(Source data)
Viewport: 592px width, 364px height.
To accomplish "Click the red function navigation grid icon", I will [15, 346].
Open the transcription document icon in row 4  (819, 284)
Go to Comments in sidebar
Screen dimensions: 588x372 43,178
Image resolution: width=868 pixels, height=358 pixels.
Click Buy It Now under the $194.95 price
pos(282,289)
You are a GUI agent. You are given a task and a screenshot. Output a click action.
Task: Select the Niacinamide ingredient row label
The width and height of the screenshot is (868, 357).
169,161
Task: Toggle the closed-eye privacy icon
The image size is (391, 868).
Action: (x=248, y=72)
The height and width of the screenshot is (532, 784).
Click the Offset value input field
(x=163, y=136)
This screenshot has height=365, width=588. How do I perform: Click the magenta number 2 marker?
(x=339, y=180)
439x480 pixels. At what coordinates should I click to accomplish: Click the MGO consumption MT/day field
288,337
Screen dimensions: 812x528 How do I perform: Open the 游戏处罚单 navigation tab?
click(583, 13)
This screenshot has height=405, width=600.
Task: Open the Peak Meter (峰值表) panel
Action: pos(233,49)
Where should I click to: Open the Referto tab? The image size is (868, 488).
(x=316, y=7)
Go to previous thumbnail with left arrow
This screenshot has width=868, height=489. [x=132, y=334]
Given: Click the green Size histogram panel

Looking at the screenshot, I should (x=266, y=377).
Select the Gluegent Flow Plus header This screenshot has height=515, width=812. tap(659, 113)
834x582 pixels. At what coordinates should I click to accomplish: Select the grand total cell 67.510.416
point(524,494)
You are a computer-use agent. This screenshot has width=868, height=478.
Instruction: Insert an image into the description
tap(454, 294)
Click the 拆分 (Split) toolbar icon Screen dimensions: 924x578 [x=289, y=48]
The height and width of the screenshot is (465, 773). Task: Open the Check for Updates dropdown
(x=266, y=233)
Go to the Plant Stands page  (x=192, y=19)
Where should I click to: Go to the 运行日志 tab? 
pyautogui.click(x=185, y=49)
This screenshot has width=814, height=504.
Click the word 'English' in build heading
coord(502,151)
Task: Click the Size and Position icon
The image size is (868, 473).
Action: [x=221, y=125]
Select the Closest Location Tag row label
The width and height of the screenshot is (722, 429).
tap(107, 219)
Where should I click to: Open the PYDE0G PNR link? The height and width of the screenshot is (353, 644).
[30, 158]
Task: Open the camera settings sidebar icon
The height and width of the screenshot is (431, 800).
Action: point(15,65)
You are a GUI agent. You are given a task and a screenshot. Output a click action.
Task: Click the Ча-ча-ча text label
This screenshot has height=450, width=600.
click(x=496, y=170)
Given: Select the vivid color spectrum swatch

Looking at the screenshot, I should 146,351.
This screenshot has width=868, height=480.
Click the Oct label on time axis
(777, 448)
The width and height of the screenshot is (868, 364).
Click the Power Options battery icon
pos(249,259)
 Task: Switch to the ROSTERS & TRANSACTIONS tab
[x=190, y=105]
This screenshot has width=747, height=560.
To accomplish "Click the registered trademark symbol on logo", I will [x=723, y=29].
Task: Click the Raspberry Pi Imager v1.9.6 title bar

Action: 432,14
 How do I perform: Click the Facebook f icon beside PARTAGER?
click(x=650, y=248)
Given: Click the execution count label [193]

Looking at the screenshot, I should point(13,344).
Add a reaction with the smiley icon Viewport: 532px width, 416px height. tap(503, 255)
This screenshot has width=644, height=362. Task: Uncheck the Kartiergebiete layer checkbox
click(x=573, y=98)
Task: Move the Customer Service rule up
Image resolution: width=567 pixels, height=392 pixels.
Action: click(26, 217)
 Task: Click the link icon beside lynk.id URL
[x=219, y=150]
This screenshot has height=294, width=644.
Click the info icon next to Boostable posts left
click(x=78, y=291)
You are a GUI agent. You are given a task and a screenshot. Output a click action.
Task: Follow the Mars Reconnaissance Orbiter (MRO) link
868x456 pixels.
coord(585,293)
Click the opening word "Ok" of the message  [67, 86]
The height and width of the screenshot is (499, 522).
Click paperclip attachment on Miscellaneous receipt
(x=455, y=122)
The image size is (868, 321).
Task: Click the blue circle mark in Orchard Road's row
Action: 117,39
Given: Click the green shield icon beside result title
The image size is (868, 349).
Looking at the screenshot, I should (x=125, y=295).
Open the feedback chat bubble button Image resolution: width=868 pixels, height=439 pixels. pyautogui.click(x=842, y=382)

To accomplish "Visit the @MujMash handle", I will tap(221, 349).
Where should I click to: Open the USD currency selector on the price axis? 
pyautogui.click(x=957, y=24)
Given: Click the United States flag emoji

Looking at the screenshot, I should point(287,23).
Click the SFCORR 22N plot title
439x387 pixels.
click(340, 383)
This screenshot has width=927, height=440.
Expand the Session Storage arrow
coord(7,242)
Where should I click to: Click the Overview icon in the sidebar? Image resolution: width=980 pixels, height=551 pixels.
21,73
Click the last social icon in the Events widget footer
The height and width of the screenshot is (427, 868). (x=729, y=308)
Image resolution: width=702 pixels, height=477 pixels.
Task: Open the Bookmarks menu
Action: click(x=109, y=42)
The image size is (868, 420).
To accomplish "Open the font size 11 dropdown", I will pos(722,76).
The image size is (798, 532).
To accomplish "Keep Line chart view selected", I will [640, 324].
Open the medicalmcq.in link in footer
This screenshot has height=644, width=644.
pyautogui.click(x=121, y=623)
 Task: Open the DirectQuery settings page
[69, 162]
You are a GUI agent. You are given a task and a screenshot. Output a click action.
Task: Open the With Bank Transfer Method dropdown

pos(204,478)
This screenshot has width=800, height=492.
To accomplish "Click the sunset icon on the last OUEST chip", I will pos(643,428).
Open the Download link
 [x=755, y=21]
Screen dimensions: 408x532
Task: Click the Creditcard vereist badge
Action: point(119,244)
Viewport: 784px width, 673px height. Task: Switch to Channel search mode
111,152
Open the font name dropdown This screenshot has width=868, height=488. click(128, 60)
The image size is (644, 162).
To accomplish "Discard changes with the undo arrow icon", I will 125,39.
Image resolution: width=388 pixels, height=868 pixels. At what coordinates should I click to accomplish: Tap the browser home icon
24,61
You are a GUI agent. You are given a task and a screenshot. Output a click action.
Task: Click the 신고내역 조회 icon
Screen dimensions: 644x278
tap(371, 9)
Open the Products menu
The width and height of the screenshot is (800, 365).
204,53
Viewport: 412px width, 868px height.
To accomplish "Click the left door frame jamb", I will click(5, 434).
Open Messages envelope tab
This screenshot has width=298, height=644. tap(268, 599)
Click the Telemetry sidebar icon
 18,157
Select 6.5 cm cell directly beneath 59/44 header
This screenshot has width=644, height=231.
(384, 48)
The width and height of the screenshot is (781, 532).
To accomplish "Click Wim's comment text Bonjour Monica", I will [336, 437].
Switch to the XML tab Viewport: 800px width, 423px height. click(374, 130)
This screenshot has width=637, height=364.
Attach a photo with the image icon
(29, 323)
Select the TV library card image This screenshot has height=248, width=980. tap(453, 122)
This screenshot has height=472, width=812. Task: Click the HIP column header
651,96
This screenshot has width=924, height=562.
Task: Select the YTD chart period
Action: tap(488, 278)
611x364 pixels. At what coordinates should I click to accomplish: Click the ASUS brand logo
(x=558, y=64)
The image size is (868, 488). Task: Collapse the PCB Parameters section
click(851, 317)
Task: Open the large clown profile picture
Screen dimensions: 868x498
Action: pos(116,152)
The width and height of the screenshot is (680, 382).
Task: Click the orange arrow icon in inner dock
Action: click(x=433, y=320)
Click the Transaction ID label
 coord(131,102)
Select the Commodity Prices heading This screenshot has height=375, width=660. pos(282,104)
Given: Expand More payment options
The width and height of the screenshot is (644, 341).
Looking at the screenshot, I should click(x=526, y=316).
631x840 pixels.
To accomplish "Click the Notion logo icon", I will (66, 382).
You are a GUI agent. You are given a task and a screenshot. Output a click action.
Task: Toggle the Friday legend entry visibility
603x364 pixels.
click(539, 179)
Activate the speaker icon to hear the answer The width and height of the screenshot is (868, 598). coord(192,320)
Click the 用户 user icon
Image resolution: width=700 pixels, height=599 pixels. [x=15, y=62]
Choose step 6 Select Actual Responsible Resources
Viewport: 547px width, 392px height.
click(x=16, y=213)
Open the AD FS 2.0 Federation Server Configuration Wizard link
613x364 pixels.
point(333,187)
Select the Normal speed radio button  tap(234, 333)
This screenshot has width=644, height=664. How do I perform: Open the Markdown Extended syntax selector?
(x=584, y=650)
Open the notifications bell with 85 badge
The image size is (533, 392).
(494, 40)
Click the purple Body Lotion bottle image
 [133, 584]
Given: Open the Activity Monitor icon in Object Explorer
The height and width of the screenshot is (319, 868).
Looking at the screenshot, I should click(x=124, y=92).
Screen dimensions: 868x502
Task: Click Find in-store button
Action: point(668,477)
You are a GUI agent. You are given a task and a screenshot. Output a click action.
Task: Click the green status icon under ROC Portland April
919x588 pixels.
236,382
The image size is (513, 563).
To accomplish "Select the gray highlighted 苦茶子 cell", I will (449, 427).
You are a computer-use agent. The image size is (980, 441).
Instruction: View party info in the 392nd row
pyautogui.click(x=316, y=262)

Task to complete: Scan the data above; copy every line where "font" appears.

Result for this exercise:
To accomplish "Open the font size 11 dropdown", I will pos(722,76).
Open the font name dropdown This screenshot has width=868, height=488. click(128, 60)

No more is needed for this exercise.